Try it:
Below are the entries. Print only the lines starting at the one with "400x430 pixels." and ending at the one with "Screen dimensions: 1500x1125", exactly, with no pictures.

:: Records for the task ::

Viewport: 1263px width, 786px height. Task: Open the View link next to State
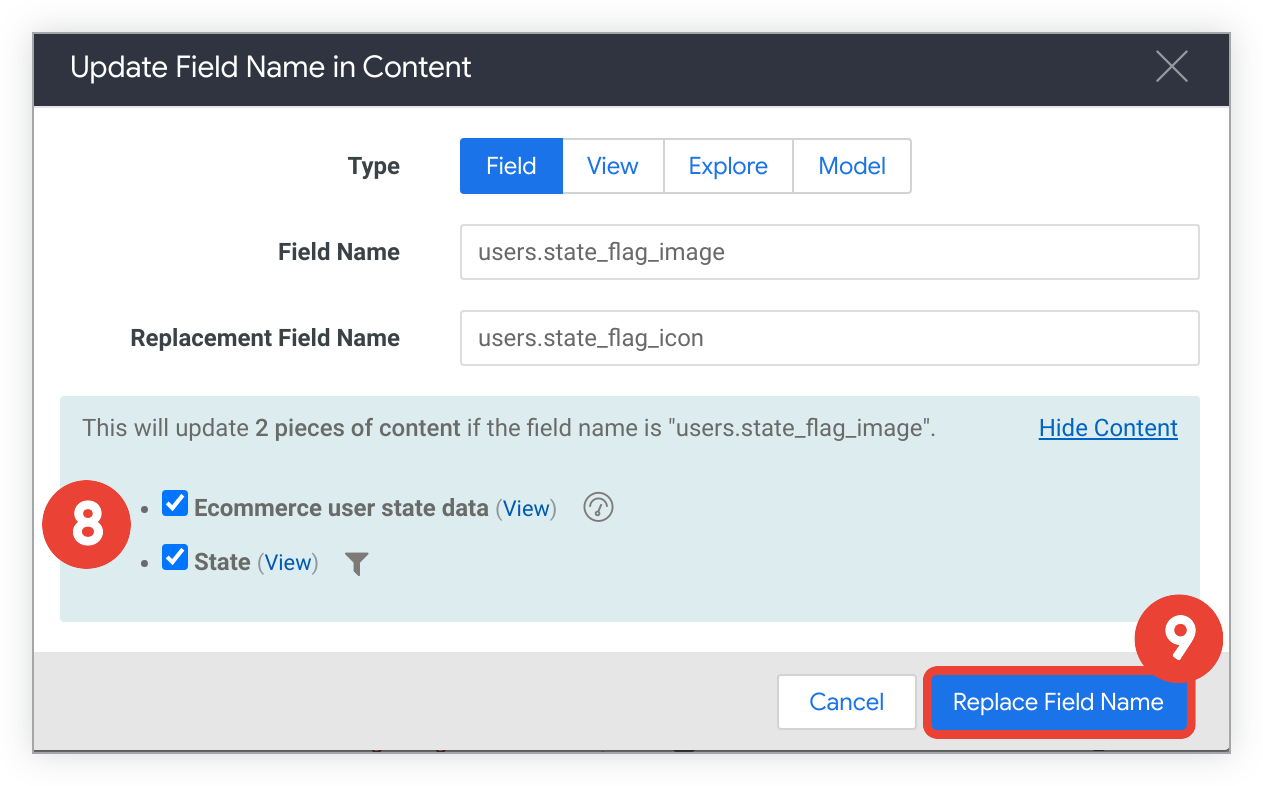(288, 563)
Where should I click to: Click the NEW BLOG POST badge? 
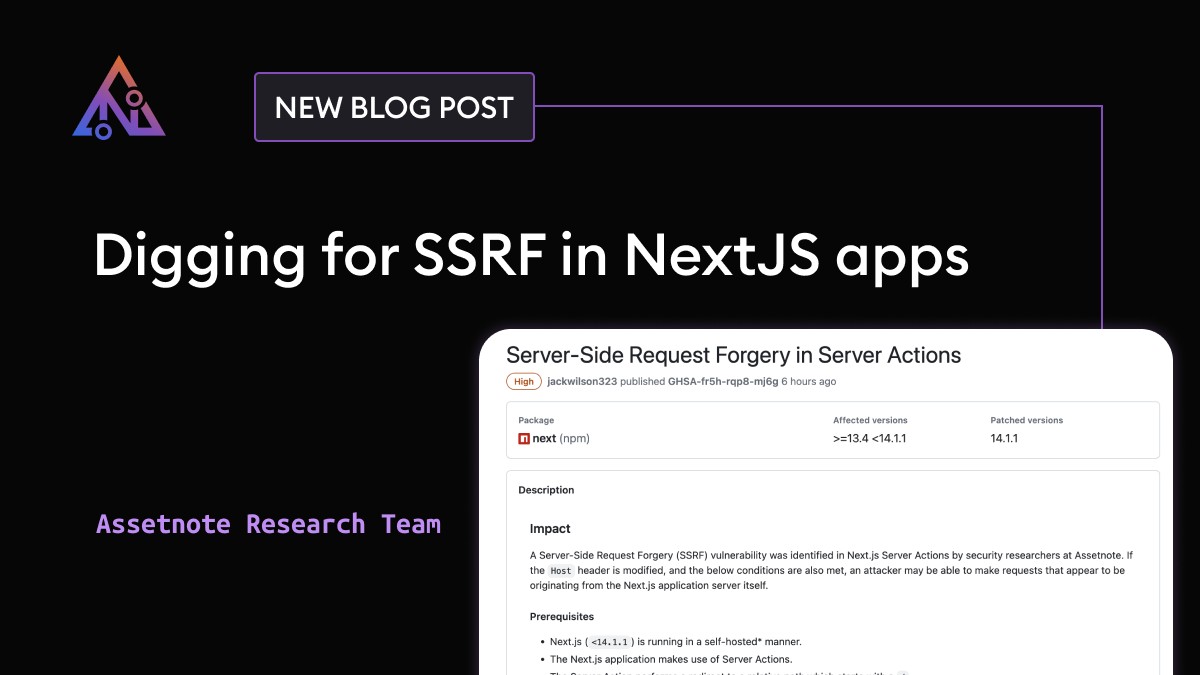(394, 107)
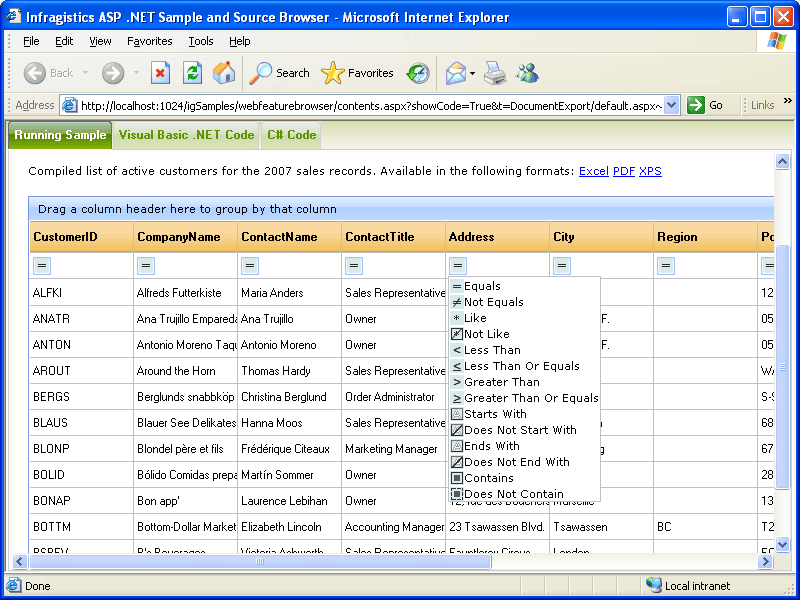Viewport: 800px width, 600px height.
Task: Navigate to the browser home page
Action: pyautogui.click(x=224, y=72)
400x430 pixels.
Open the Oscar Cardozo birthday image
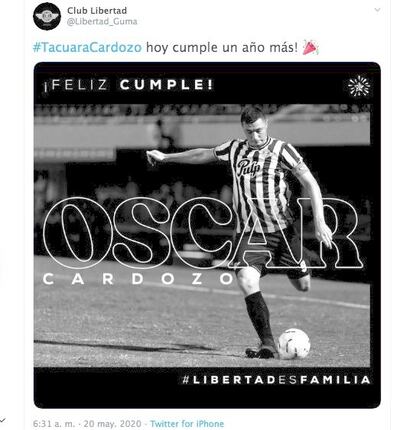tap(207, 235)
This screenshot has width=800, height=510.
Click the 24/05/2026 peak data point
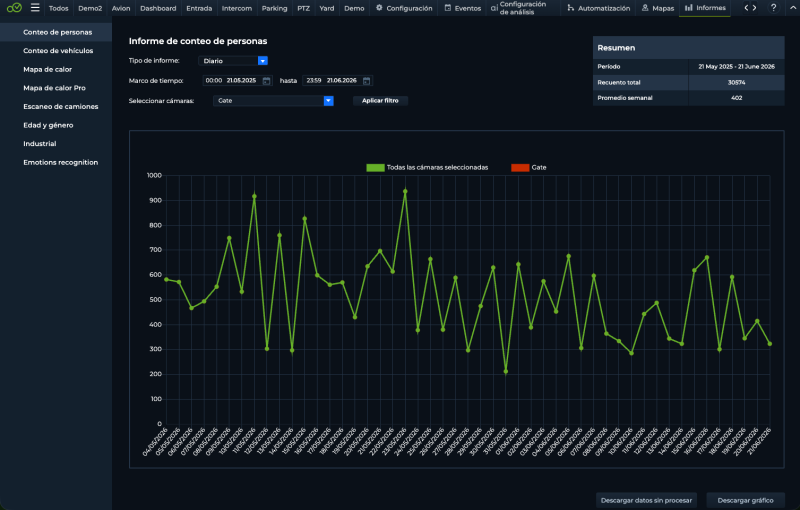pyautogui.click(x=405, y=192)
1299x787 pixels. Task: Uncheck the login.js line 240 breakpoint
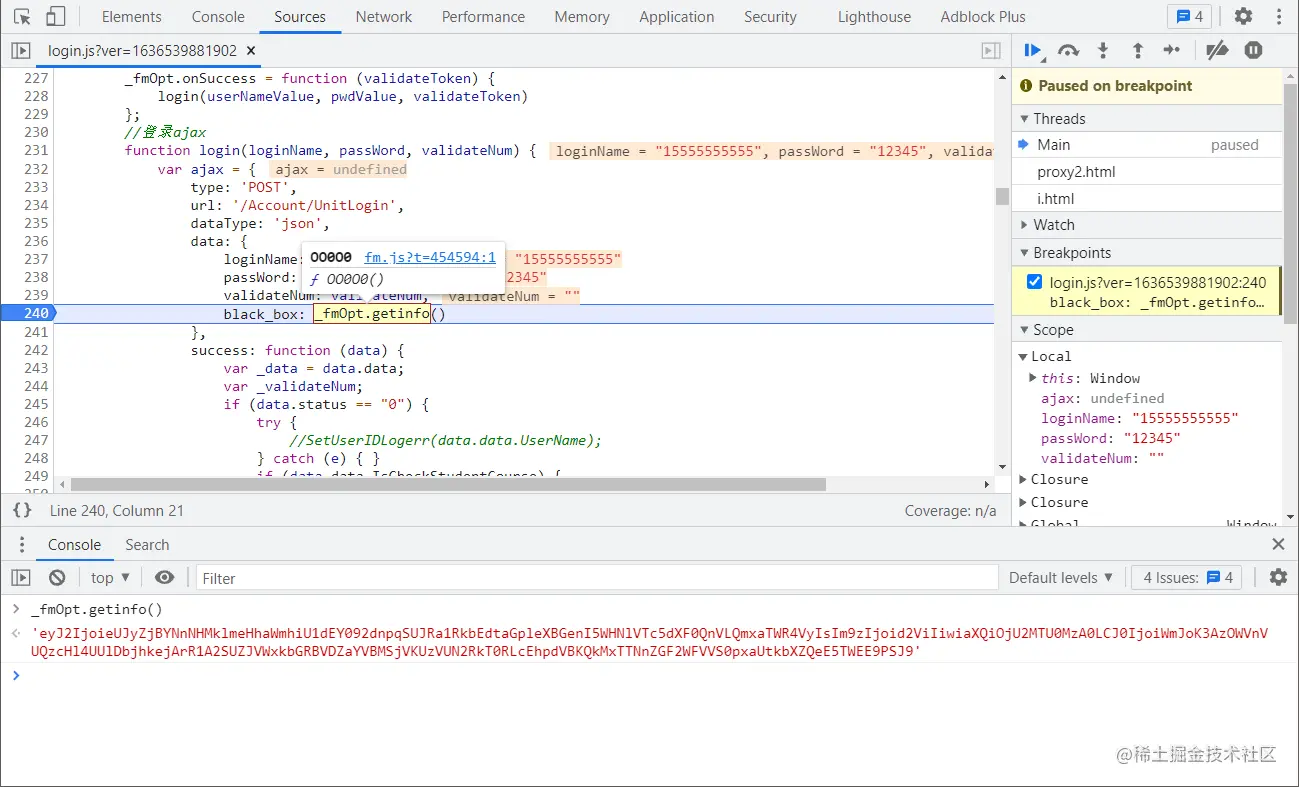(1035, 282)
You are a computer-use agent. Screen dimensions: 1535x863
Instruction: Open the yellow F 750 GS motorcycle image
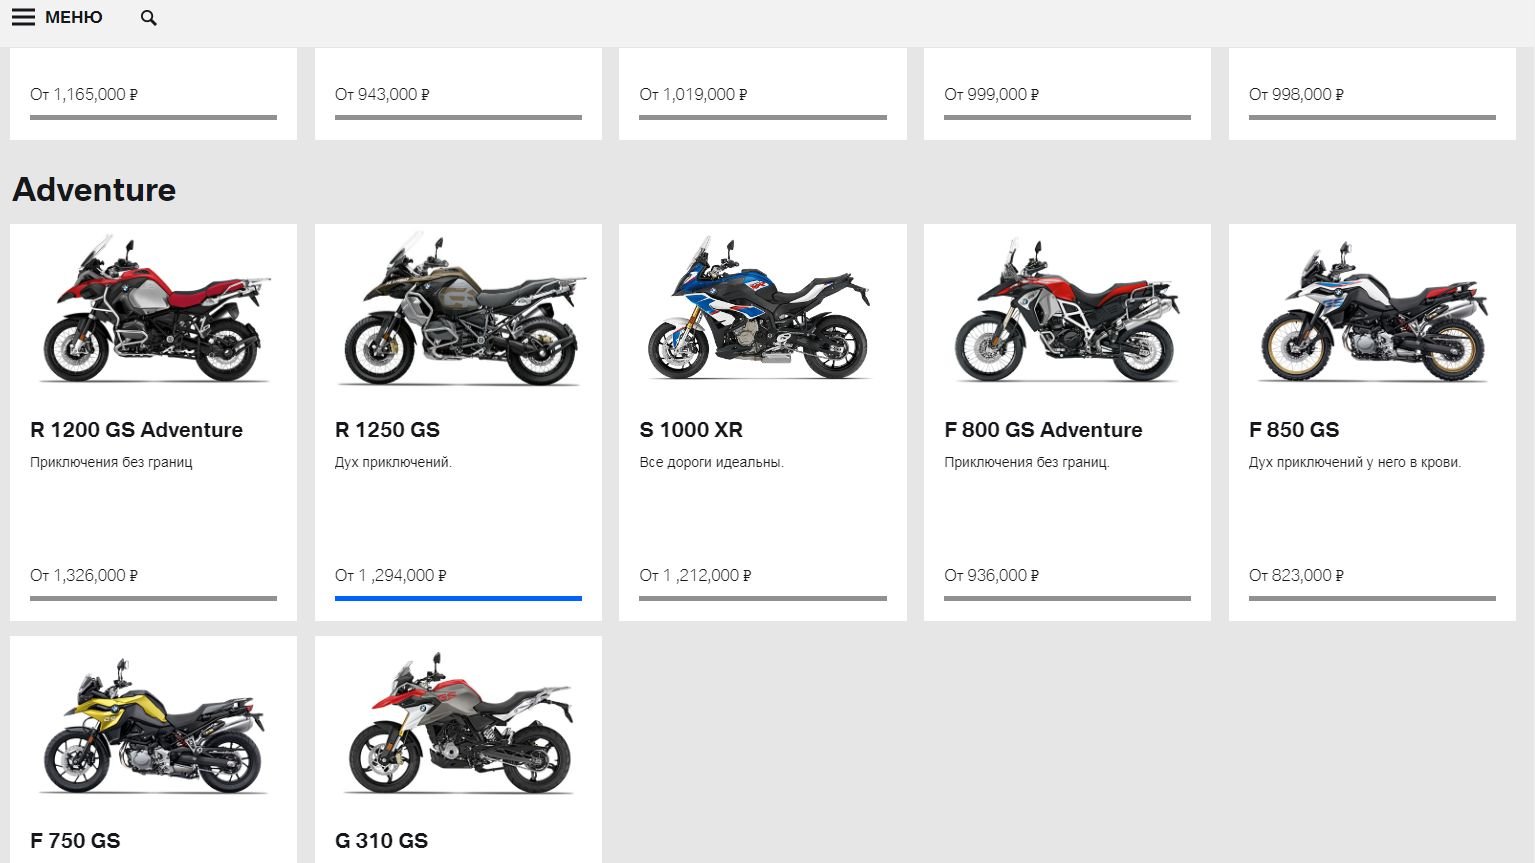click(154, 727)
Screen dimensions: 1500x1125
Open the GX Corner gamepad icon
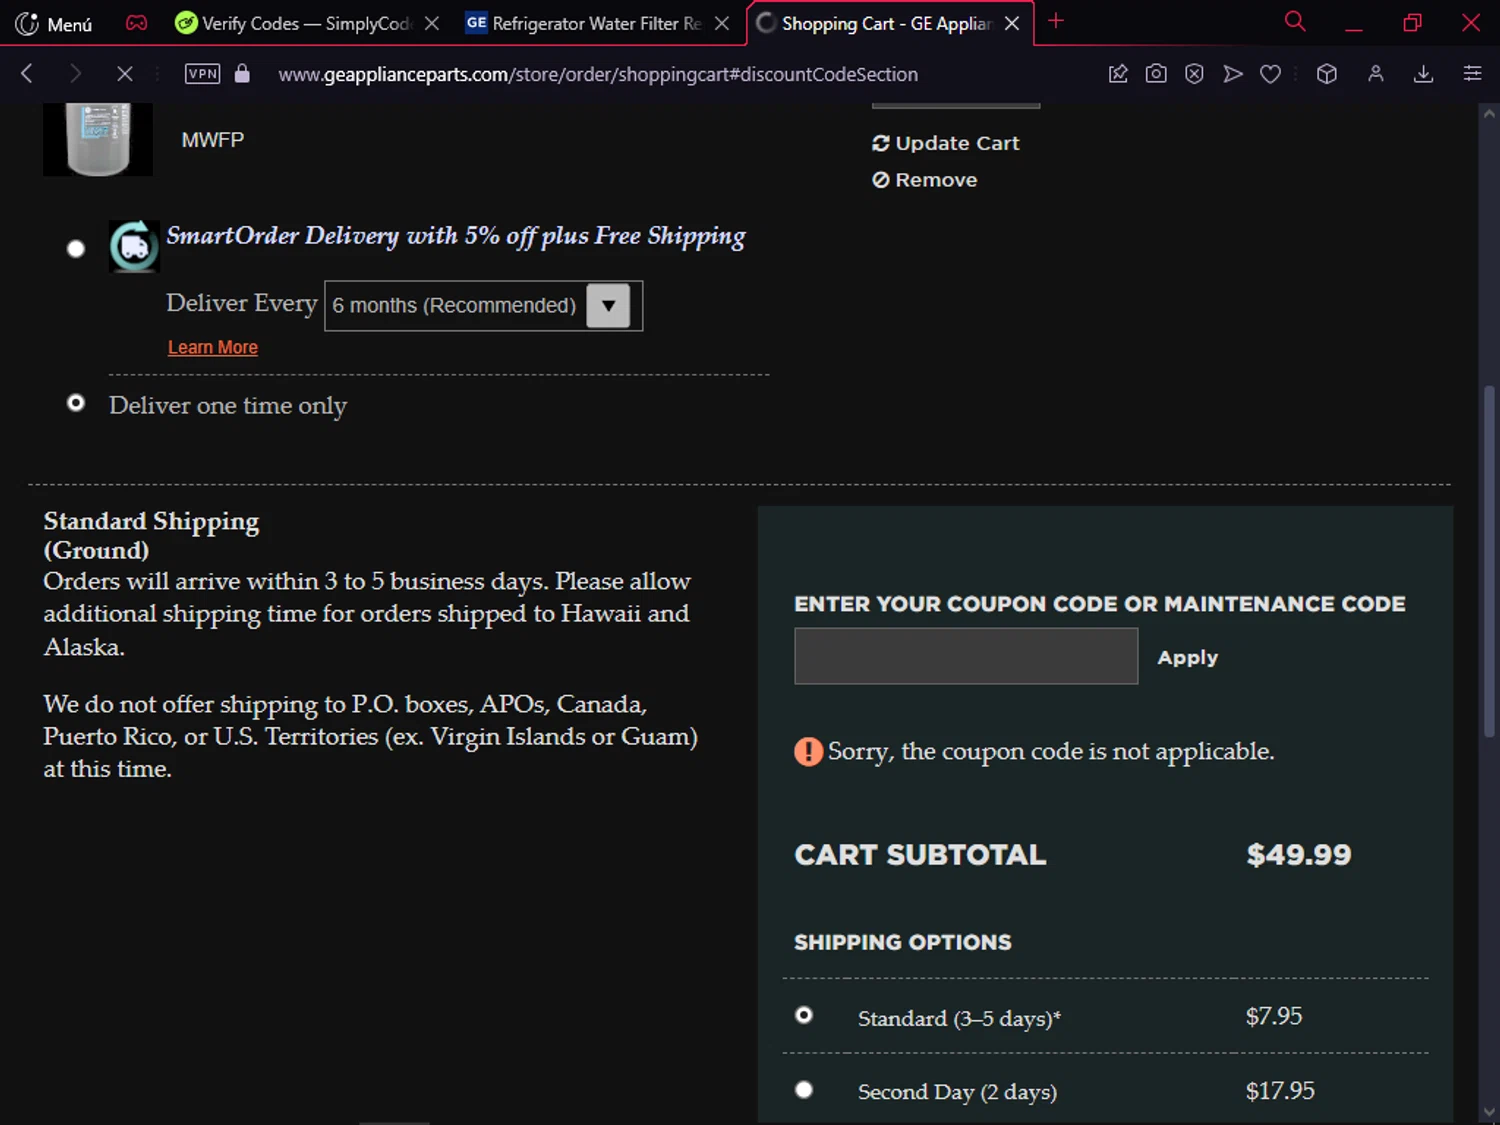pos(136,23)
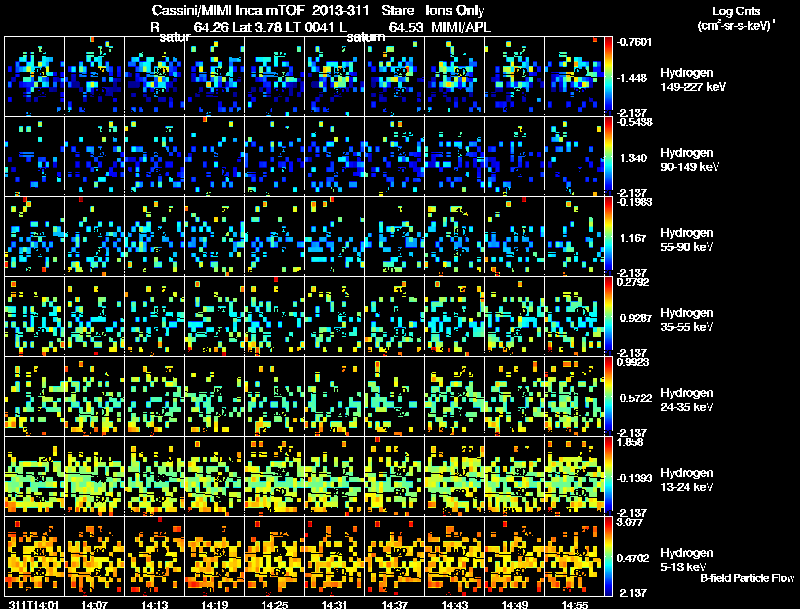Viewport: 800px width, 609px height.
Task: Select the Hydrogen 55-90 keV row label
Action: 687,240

:::

Written reply:
400x430 pixels.
Open the Oscar Cardozo birthday image
tap(207, 235)
This screenshot has width=800, height=510.
Click the 24/05/2026 peak data point
pyautogui.click(x=405, y=192)
1299x787 pixels. Task: Uncheck the login.js line 240 breakpoint
(1035, 282)
You are a computer-use agent. Screen dimensions: 1535x863
Instruction: Open the yellow F 750 GS motorcycle image
click(154, 727)
Screen dimensions: 1500x1125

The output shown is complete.